Volunteer work is a great way to give to the community of your choice, and new research shows that it can also be beneficial for health reasons. A study of older women found that the women who did volunteer work were more physically active and burned more calories than those who did not.
The study was reported in The Journal of Gerontology: Social Sciences. Women in the study were African American women, 60 years and older. They volunteered in elementary schools.
The study of volunteers was led by Erin Tan, PhD, Johns Hopkins University. Tan suggested that volunteer programs can be an investment in public health.
Tan made a statement, in a press release that for the volunteers, working with children could be as beneficial as a membership in a gym. Older adults have a fountain of wisdom to pass on to children. Volunteers who enjoy working with children may be willing to stick with the volunteer work for the long term.
Tan explained that although the focus of this study was on African American women, it is likely that the results would be the same for all older people.
The research in this study built on the results of a study in 2006 that showed that sedentary people who volunteered 15 hours a week nearly doubled their activity level.

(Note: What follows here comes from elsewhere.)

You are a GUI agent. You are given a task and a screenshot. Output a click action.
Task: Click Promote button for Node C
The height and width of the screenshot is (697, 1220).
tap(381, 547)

A different study, led by Michelle Carlson, PhD, was published in The Gerontologist, December 2008. Carlson reported similar findings regarding cognitive benefits for volunteers.

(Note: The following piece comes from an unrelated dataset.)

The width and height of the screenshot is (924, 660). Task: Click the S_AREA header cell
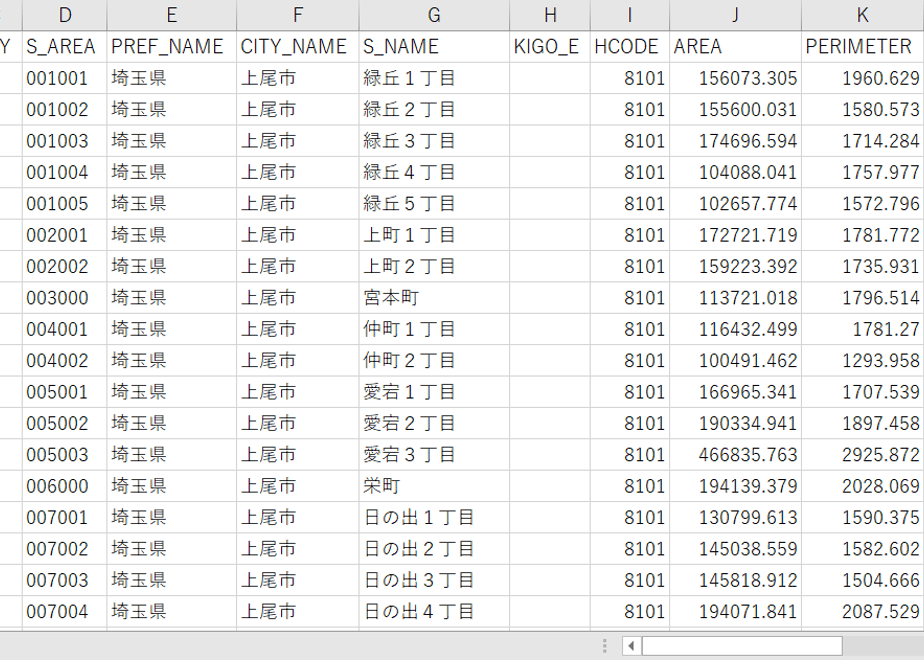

The volunteers showed improvements in executive function and memory than people who did not participate. The older adults starting out with the lowest baseline in showed the most significant gains.
Both of these studies showed that everyday activities can appeal to the desires of older adults to be productive and socially engaged. The activities involved in volunteer work can benefit older people physically and mentally.

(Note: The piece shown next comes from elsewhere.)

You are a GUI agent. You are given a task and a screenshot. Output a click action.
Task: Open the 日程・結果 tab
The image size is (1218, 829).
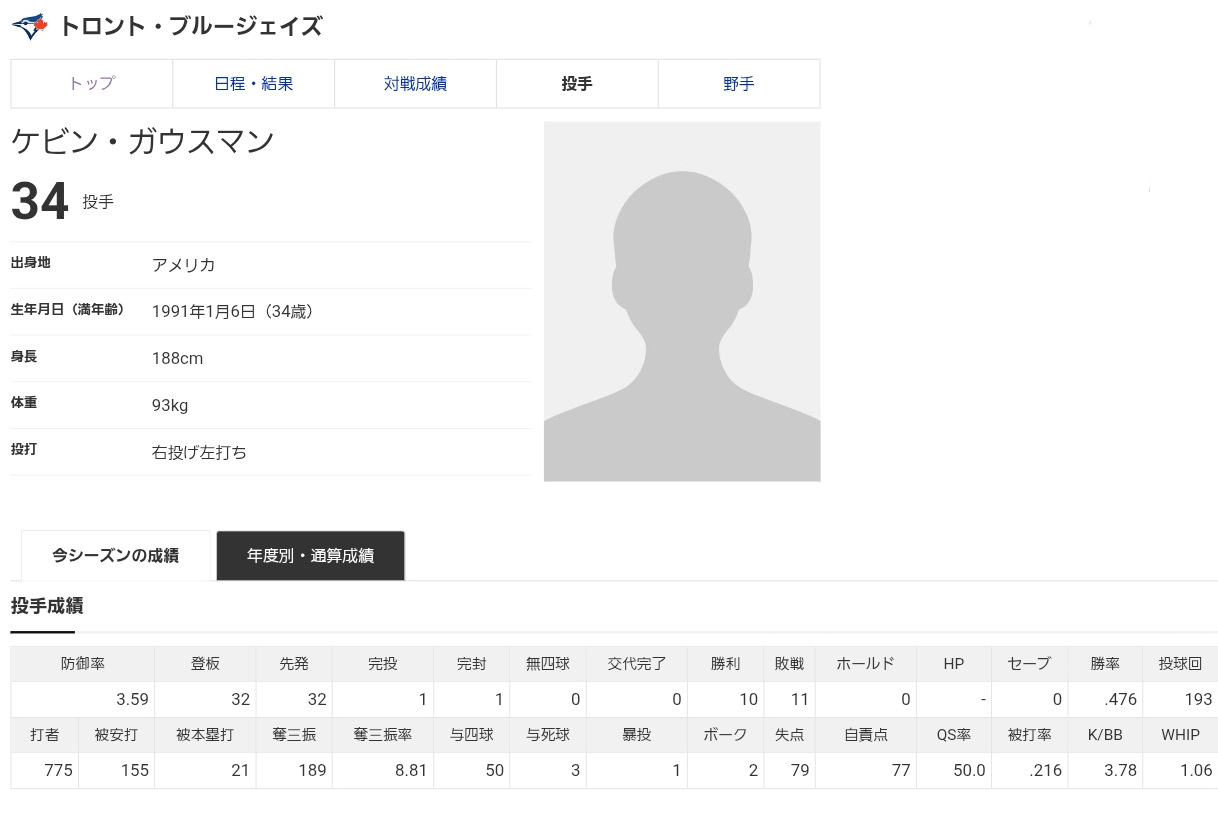[x=254, y=84]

Working with children is an excellent form of volunteer work for people who enjoy spending time with young people. Time can be spent passing on the wisdom acquired through a lifetime. Children and youth are physically lively and mentally curious. Spending time with young people can help older people exercise their minds and bodies.
Older people with the desire to get out into society and volunteer, particularly with children, may find that they can help the community and benefits their physical and mental health at the same time.
The Gerontological Society of America: Older Women Find Health Benefits Through Volunteer Program, press release, February 26, 2009. EurekAlert.